(WORK REQUIRED)
Lines from the one containing "You are a computer-use agent. Image resolution: width=1414" through the end of the data are to be returned exactly, and no others.

[Stored entries]
※ ※ ※
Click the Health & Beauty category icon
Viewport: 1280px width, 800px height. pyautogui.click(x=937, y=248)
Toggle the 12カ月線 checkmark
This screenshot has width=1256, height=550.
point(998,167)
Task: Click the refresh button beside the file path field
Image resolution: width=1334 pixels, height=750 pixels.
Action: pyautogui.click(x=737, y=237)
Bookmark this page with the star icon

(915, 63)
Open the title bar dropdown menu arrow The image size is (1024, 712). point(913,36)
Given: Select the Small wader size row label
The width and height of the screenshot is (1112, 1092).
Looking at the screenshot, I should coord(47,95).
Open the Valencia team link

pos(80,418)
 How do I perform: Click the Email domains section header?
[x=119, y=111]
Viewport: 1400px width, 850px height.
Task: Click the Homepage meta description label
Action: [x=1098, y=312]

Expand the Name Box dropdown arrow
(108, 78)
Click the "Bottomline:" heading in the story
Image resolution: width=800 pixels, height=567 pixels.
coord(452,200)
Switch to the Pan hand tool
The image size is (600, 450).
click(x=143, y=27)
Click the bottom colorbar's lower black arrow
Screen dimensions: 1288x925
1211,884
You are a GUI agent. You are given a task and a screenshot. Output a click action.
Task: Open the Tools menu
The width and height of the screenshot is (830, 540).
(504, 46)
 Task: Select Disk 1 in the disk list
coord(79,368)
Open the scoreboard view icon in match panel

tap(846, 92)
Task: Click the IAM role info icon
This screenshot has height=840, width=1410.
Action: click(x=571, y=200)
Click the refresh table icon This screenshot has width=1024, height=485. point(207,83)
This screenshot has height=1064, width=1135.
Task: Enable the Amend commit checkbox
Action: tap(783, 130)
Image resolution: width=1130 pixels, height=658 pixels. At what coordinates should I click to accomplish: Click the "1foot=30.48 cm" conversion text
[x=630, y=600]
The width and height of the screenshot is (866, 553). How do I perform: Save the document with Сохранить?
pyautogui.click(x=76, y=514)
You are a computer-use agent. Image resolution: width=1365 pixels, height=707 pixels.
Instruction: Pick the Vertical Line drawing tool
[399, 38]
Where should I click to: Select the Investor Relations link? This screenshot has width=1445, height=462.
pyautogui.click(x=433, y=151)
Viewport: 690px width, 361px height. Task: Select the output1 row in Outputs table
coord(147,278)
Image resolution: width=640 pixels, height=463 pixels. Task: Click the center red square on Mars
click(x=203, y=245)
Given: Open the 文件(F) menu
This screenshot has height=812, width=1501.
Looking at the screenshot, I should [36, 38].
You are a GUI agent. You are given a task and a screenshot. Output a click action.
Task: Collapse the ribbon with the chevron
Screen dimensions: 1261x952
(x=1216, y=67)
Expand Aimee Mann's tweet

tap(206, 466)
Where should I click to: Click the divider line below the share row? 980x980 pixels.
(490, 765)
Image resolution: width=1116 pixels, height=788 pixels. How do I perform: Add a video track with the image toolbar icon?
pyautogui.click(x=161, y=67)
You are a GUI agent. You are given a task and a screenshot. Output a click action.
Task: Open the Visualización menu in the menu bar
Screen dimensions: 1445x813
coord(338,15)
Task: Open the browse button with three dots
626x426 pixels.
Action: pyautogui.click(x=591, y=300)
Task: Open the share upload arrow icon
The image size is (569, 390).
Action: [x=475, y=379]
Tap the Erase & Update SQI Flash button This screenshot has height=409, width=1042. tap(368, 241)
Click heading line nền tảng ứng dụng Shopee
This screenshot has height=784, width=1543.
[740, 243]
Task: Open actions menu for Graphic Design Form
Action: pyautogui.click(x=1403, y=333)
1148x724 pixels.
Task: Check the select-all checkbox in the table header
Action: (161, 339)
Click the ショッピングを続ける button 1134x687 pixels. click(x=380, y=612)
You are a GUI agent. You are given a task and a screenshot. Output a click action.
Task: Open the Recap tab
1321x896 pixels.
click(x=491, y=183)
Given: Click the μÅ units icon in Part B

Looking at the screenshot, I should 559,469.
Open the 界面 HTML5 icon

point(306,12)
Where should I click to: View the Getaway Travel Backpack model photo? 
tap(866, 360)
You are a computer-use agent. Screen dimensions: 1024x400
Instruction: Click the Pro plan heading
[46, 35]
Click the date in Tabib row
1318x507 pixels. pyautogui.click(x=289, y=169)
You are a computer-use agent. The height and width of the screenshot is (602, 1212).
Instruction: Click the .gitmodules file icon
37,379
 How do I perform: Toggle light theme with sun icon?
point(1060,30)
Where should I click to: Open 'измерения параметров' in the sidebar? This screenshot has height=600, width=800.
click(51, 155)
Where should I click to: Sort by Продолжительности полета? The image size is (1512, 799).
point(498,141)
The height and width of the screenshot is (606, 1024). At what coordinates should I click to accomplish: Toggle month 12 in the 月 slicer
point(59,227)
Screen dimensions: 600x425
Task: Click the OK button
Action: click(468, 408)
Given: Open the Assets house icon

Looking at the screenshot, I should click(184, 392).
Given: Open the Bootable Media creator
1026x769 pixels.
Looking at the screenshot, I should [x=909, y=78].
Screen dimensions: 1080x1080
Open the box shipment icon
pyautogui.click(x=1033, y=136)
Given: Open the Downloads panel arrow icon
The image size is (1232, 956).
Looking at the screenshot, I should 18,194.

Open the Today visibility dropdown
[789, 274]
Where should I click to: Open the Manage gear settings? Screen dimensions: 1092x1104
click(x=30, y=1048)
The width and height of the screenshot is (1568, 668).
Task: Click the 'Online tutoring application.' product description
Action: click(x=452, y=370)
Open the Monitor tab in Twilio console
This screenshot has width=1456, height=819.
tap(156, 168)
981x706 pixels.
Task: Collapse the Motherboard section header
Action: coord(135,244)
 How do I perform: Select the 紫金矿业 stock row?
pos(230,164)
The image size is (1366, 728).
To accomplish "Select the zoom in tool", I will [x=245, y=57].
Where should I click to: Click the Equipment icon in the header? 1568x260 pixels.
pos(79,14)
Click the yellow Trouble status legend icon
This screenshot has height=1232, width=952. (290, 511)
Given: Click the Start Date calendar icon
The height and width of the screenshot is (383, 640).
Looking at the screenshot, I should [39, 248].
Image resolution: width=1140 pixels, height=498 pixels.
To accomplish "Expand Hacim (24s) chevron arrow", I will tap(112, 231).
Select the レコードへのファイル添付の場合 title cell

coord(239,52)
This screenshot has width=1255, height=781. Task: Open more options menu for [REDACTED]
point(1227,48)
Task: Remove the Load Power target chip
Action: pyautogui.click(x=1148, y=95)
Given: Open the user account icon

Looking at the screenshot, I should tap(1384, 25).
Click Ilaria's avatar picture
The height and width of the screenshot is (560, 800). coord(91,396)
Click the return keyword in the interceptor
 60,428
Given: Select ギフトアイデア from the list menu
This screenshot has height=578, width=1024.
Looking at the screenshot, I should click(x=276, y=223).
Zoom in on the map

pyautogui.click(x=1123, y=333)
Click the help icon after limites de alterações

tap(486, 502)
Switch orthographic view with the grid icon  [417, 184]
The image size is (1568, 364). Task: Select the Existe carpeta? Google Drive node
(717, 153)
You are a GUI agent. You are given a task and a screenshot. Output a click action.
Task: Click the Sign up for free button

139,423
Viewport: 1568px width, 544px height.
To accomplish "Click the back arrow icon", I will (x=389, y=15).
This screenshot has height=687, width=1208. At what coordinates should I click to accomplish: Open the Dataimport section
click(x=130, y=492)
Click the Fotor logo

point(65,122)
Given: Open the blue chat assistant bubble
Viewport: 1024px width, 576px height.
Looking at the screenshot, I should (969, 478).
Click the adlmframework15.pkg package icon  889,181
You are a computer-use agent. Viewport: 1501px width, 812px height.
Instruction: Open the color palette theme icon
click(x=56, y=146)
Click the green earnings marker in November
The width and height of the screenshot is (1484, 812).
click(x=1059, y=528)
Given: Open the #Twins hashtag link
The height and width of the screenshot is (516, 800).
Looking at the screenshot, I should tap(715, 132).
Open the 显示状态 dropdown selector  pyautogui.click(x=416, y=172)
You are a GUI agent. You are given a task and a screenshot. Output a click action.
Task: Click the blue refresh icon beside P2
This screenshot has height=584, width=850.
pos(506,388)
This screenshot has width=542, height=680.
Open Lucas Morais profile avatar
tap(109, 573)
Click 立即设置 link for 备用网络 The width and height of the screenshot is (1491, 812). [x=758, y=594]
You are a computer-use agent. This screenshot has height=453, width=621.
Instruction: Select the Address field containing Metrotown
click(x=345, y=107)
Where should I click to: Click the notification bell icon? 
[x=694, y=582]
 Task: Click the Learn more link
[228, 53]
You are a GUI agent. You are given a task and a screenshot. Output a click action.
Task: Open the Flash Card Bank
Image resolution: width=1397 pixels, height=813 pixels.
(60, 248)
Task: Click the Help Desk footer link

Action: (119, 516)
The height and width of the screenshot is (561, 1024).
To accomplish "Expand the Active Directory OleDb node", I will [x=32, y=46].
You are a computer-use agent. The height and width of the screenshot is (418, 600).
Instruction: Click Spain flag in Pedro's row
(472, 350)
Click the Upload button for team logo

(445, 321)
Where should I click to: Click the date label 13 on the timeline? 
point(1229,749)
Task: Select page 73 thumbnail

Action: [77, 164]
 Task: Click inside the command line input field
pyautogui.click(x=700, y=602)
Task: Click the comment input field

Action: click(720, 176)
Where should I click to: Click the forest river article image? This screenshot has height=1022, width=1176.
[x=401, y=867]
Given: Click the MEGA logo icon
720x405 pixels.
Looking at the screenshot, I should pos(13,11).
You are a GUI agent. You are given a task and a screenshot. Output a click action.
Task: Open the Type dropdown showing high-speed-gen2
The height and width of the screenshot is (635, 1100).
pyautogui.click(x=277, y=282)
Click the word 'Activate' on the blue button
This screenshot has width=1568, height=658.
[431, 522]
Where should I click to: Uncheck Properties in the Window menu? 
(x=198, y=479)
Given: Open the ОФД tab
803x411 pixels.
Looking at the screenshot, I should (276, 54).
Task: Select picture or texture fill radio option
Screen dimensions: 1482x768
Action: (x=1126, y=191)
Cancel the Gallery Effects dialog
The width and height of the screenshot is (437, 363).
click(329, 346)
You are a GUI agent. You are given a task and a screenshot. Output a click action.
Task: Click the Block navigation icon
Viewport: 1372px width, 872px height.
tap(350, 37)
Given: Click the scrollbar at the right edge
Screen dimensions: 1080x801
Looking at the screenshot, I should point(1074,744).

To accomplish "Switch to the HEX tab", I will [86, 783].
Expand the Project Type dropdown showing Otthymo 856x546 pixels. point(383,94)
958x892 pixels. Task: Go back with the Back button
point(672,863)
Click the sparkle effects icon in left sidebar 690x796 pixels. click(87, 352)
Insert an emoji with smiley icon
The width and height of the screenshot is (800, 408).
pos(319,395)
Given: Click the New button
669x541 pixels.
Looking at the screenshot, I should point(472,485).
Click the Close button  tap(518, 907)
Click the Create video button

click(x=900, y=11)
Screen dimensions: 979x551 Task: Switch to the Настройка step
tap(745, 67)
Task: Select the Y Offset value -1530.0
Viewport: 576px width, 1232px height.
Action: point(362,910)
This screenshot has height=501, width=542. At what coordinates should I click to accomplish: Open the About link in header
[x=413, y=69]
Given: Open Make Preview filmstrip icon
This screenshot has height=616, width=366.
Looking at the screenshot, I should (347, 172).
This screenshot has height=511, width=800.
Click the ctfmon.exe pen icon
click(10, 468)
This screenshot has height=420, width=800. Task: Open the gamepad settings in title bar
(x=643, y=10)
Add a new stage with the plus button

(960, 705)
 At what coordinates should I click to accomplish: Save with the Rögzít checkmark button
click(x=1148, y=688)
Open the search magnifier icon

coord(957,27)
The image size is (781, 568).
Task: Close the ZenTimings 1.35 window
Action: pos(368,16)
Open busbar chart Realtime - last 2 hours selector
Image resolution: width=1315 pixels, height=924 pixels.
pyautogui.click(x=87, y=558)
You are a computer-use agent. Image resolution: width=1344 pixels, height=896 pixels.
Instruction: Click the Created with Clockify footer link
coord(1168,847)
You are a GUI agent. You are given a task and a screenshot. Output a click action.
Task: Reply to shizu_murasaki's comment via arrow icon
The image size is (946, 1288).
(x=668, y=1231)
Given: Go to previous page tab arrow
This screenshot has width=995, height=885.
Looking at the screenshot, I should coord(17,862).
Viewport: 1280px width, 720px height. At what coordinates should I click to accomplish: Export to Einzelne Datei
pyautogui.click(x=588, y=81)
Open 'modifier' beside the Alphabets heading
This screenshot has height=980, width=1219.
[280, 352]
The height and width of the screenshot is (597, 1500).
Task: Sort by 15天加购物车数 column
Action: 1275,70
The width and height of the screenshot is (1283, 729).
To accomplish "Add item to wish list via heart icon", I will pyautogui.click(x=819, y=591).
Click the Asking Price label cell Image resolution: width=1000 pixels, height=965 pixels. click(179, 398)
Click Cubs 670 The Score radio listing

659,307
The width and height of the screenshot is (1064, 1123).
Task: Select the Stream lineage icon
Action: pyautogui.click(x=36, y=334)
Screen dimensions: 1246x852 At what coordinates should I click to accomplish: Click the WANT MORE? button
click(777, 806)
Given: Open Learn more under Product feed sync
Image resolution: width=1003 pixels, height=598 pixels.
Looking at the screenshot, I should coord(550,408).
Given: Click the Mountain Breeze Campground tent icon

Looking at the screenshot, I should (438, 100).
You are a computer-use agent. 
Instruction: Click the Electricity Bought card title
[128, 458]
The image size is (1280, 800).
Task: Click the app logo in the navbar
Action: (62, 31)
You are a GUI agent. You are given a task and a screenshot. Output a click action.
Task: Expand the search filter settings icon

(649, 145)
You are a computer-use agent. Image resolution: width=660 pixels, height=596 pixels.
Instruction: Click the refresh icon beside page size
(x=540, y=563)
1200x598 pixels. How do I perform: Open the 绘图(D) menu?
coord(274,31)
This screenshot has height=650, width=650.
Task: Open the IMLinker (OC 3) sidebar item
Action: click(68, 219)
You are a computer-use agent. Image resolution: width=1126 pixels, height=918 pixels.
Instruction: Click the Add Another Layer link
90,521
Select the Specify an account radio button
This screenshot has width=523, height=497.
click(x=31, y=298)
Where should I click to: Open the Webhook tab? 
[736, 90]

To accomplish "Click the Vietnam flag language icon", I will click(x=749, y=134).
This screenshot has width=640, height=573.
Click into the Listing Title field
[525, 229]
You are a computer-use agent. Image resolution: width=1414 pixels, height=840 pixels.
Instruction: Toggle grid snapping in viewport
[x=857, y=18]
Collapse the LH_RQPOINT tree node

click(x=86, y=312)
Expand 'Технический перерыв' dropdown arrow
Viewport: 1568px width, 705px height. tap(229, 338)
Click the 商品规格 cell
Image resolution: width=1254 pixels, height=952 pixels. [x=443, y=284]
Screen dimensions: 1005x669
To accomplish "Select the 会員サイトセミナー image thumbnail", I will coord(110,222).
※ ※ ※
(RESPONSE)
You are a computer-use agent. Image resolution: width=1414 pixels, height=840 pixels.
Instruction: Toggle grid snapping in viewport
[x=857, y=18]
Collapse the LH_RQPOINT tree node

click(x=86, y=312)
Expand 'Технический перерыв' dropdown arrow
Viewport: 1568px width, 705px height. tap(229, 338)
Click the 商品规格 cell
Image resolution: width=1254 pixels, height=952 pixels. [x=443, y=284]
Screen dimensions: 1005x669
To accomplish "Select the 会員サイトセミナー image thumbnail", I will coord(110,222).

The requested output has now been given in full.